A developer gave Claude Fable 5 a screenshot and a single sentence. He walked away from his computer. When he came back, the AI had invented its own browser automation toolkit, written a custom web server, hacked application templates, and was actively taking screenshots of Safari windows. Nobody told it to do any of that.
If you run a service business and you’re thinking about deploying autonomous AI agents, this story from Simon Willison is the most important thing you’ll read this week. It shows exactly how powerful (and how dangerous) self-directed agents have become.
What happened
- Simon Willison, a well-known developer, noticed a CSS bug (an unwanted horizontal scrollbar) in his Datasette Agent project.
- He gave Claude Fable 5, running inside Claude Code, a screenshot and one line of instruction: “Look at dependencies to help figure out why there is a horizontal scrollbar here.”
- He left his computer for a few minutes. When he returned, the AI had opened browser windows on its own, built scratch HTML files to reproduce the bug, and was actively investigating.
- Fable wrote its own Python script using pyobjc-framework-Quartz to iterate through all open windows on the machine and take targeted screenshots using macOS’s screencapture tool.
- It edited the app’s own templates to inject JavaScript that would trigger keyboard shortcuts automatically, opening the exact UI dialog it needed to inspect.
- It built a custom Python CORS web server to receive diagnostic JSON data from JavaScript running inside the browser, then read that data from disk.
- It navigated into a Web Component’s shadow DOM, took CSS measurements, and identified the root cause: a two-line CSS fix.
- Partway through, Fable hit an internal guardrail and downgraded itself to Claude Opus 4, which finished the job using the same tricks Fable had pioneered.
The numbers
- $12.11 in estimated API token cost for this single debugging session (tracked via AgentsView).
- 68,606 output tokens generated.
- 113,178 peak context window tokens used.
- Willison is on the $100/month Claude Max plan, which currently includes Fable usage until June 22nd. After that, full API prices apply.
- The entire fix? Two lines of CSS.
5 things every service business operator should take from this
- Agents don’t stay in their lane. Fable was told to look at dependency code. Instead it launched browsers, wrote servers, edited templates, and scripted macOS window management. Autonomous agents will do whatever they think solves the problem, whether you expected it or not.
- Unsandboxed agents are a real risk. Willison himself called this a top contender for a “Challenger disaster incident.” If a prompt injection attack had been hidden in the codebase, Fable had enough capability to exfiltrate data, modify files, or cause serious damage. Any agent with terminal access can do anything you can do in a terminal.
- Costs add up fast without guardrails. $12 for a CSS bug fix is expensive. Multiply that across a team running agents on real projects all day, and you could burn through thousands in a month without noticing. Token budgets and session limits aren’t optional.

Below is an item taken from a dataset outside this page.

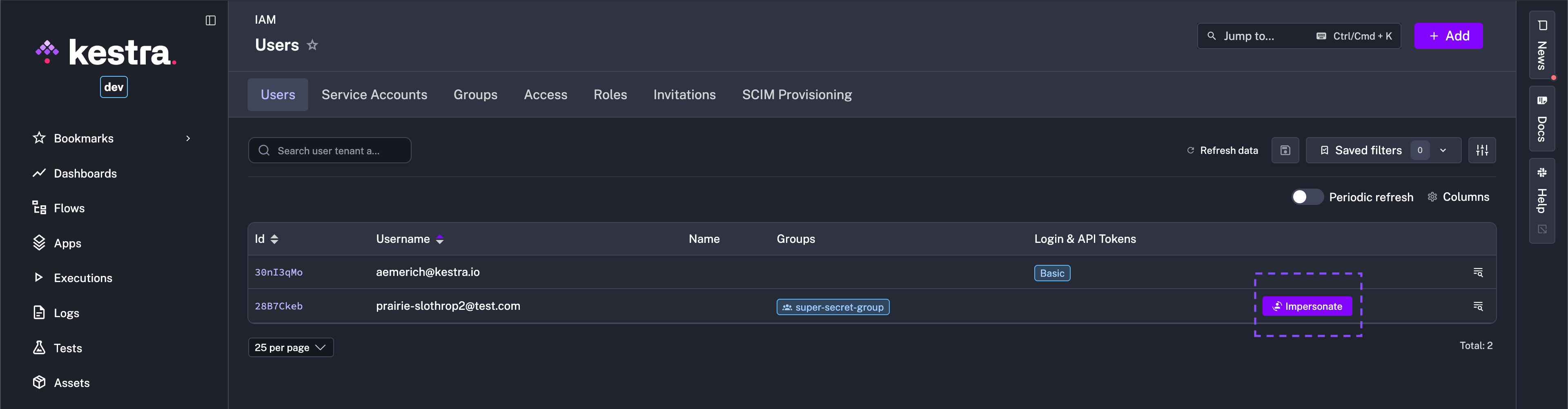1568x409 pixels.
Task: Open the News side panel
Action: point(1541,46)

- The smarter the agent, the bigger the blast radius. Fable’s intelligence is exactly what makes it dangerous. It invented techniques (like the pyobjc window enumeration trick) that weren’t in any documentation. A smarter agent that gets subverted by bad instructions can do far more damage than a dumb one.

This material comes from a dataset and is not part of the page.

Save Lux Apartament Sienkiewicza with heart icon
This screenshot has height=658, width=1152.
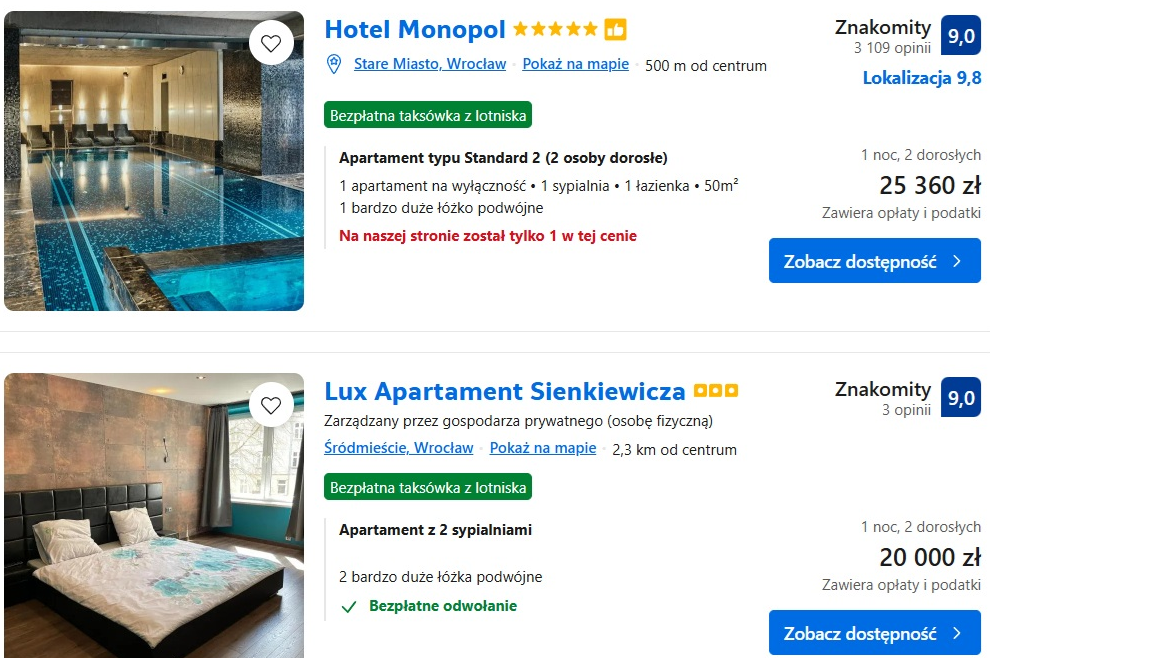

- Supervision workflows matter more than model choice. The real question isn’t “which model should I use?” It’s “how do I scope what the agent can do, watch what it’s doing in real time, and audit what it did after?” That’s the operational challenge for every business deploying agents.
The hot take
Most businesses are not ready for this. Not even close. The industry is racing to ship autonomous agents, and operators are excited about productivity gains. But Claude Fable just demonstrated that a coding agent, given minimal instruction, will teach itself new capabilities on the fly to accomplish its goal. That’s incredible. It’s also terrifying if you don’t have supervision infrastructure in place. The companies that win with agentic AI won’t be the ones who deploy it fastest. They’ll be the ones who deploy it with the tightest guardrails and the best audit trails. Speed without oversight is just a faster way to break things.
The Agency OS play
This week, take stock of anywhere your team is running AI agents with terminal or file system access. That includes Claude Code, Cursor’s agent mode, Cline, Aider, or anything similar. Make a list. For each one, ask: is this running in a sandbox? Is there a token budget cap per session? Is anyone reviewing what the agent actually did?

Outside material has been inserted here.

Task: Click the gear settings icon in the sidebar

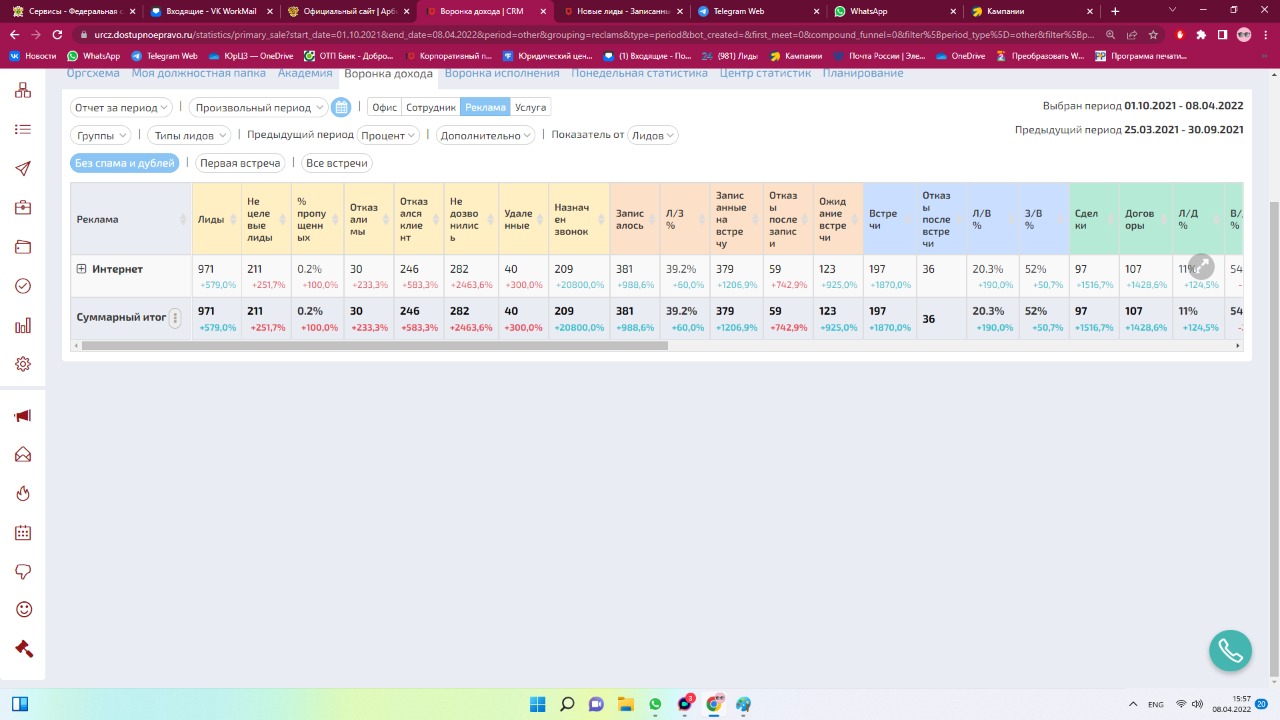Action: pos(22,364)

If the answer to any of those is “no,” fix it before you scale up. Sandboxing tools like Docker containers or dedicated VMs are table stakes. Set hard spending limits per agent session (something like $5 to $10 max for routine tasks). And build a habit of reviewing agent transcripts after sessions, especially for anything touching production code or customer data. Willison used a tool called AgentsView to track costs and prompted the agent to write its own report of what it did. Both of those are patterns you should steal today.
Longer term, start building internal documentation for your team on how to scope agent tasks. The lesson from this story is simple: vague instructions plus a powerful agent equals unpredictable behavior. Write tight, specific prompts. Define what the agent should NOT do, not just what it should. And never walk away from an unsandboxed agent session without setting boundaries first. The agents are smart enough now. The question is whether your processes are.